Moi-Yo Miller was the stage name of Mona Loretta Miller (24 April 1914 – 18 September 2018), an Australian entertainer who toured the world as a magician's assistant and illusionist of the stage magician Dante (a.k.a. Harry Jansen), during the 1930s and 1940s

==Biography==
Miller was born in Geelong. She first met Dante while still in her late teens when she was appearing in a musical revue in Melbourne. Dante had decided to recruit an Australian girl as an assistant because, in his words, he "saw in Melbourne more beautiful women per square block than he had seen in any other part of the World".
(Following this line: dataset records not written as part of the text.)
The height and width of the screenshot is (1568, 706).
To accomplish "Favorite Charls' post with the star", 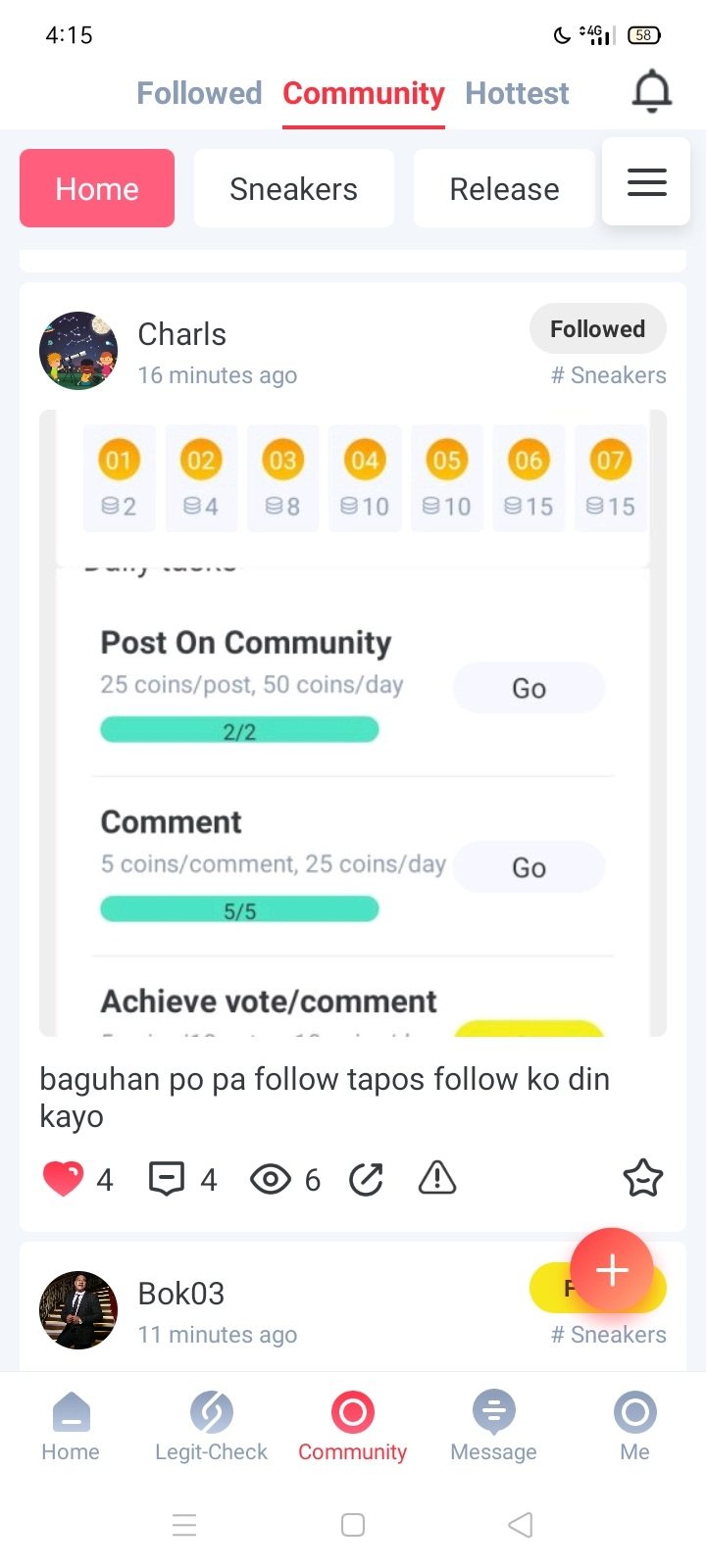I will tap(643, 1178).
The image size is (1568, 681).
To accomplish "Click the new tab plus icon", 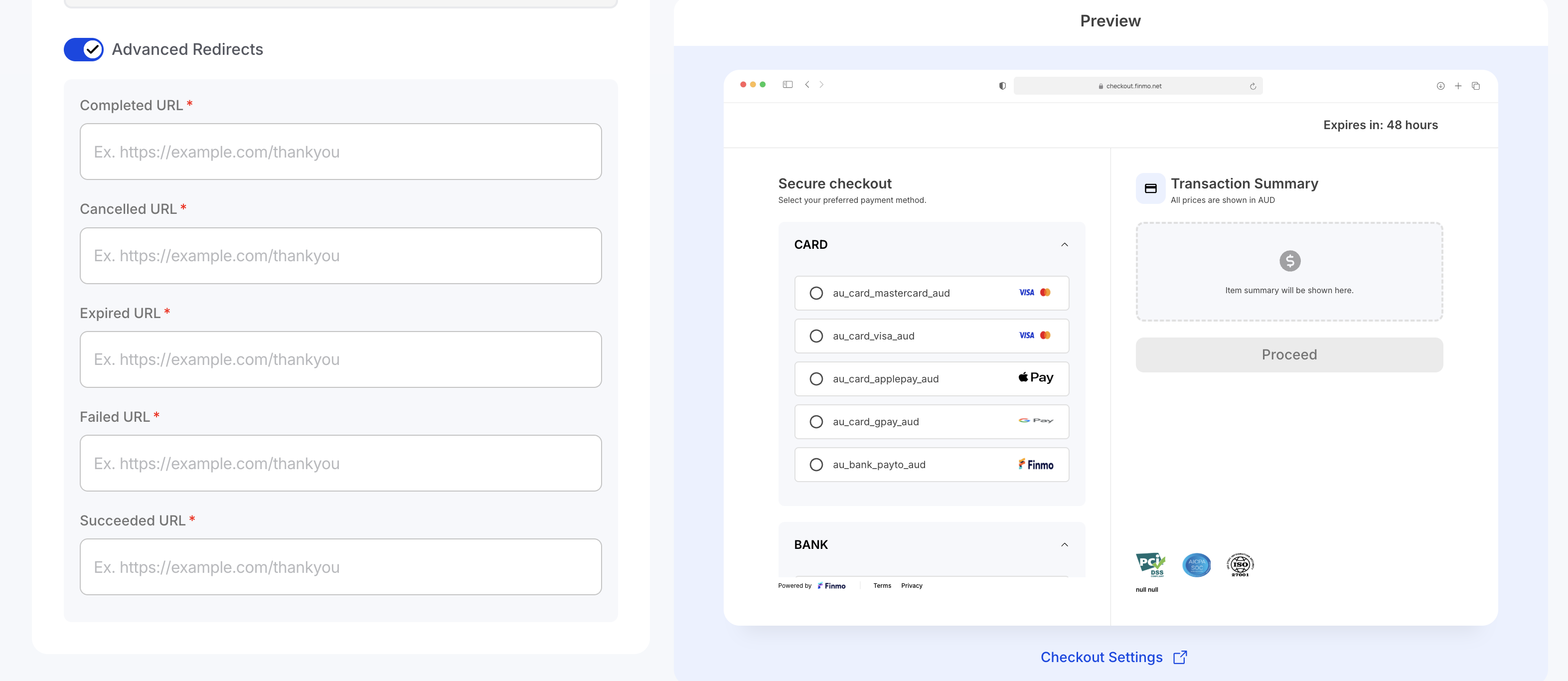I will point(1458,86).
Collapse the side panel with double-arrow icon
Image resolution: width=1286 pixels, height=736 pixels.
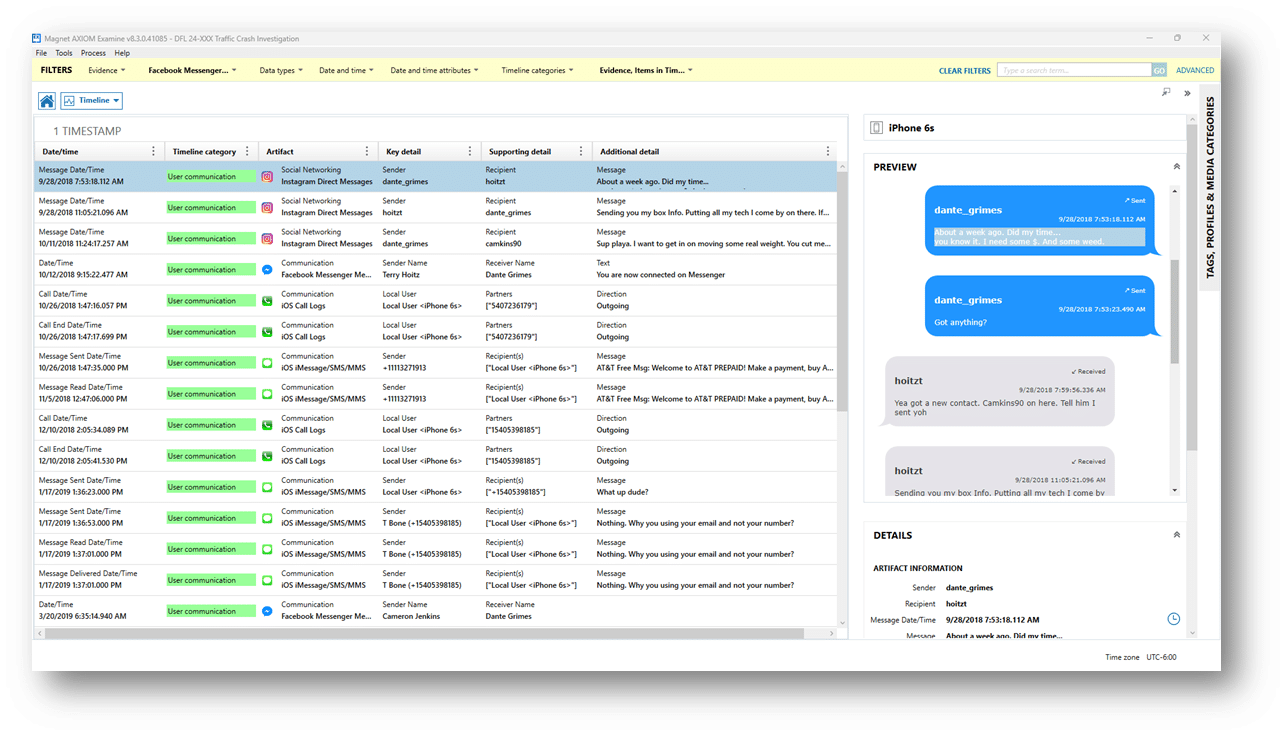tap(1187, 93)
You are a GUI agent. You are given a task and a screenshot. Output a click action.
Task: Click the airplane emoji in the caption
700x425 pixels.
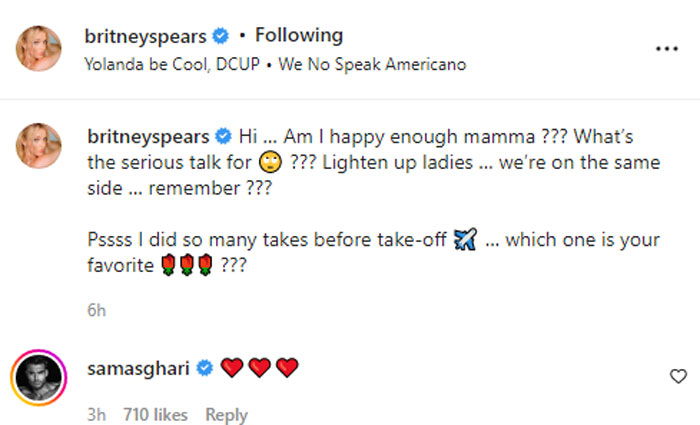coord(464,239)
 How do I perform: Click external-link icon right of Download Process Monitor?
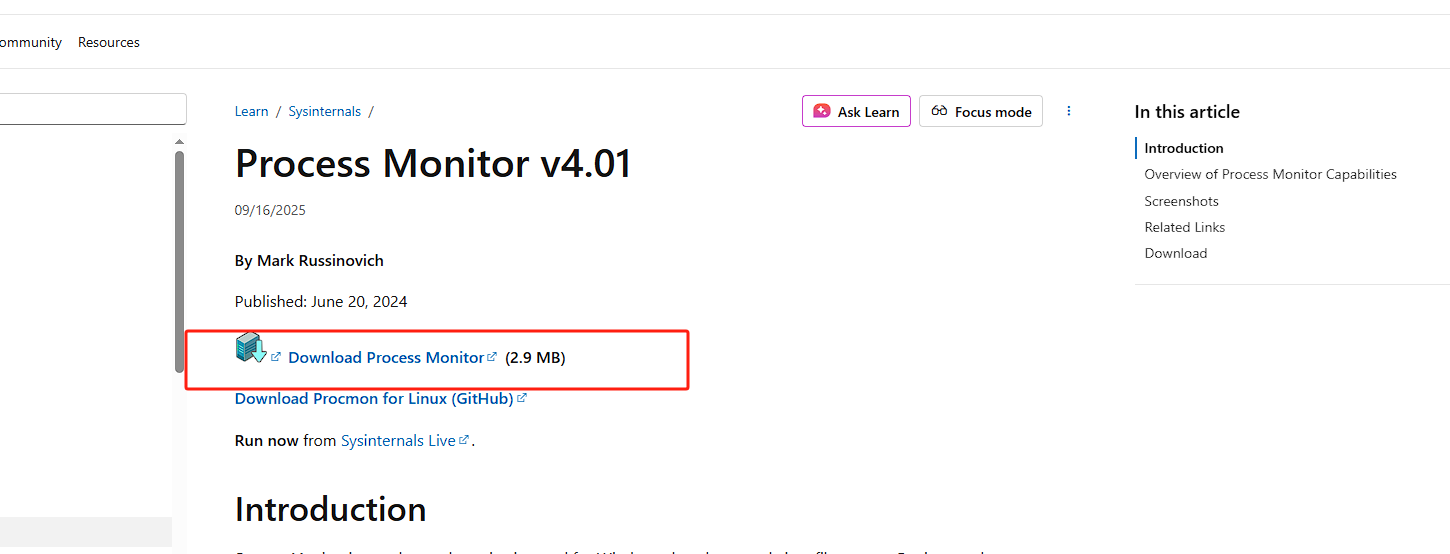point(492,357)
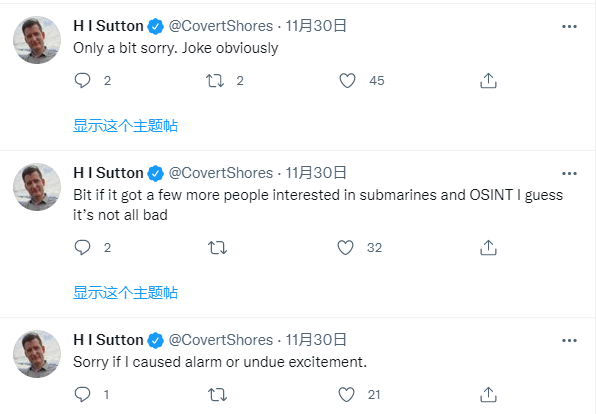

Miller dated Dante's son, Bill, and went on to work with Dante, staying with him for the rest of his performing career. She very quickly became his main assistant and an integral part of his show Sim Sala Bim. She was often billed as "Australia's Most Beautiful Woman". She once estimated that she had been sawed in half around 11,800 times during her career.

Miller became highly regarded among professional magic performers and is widely cited as one of the all-time great magic assistants. She features in the 2008 documentary movie, Women in Boxes, which explores the vital role of assistants in magic. In 1993 she received the Dragon Award presented by the J. Marberger Stuart Foundation. She celebrated her 100th birthday in 2014. A public art mural of Miller's face was created by artist Michael Cassar in June 2016 on the corner of James Street and Minns Lane, Geelong.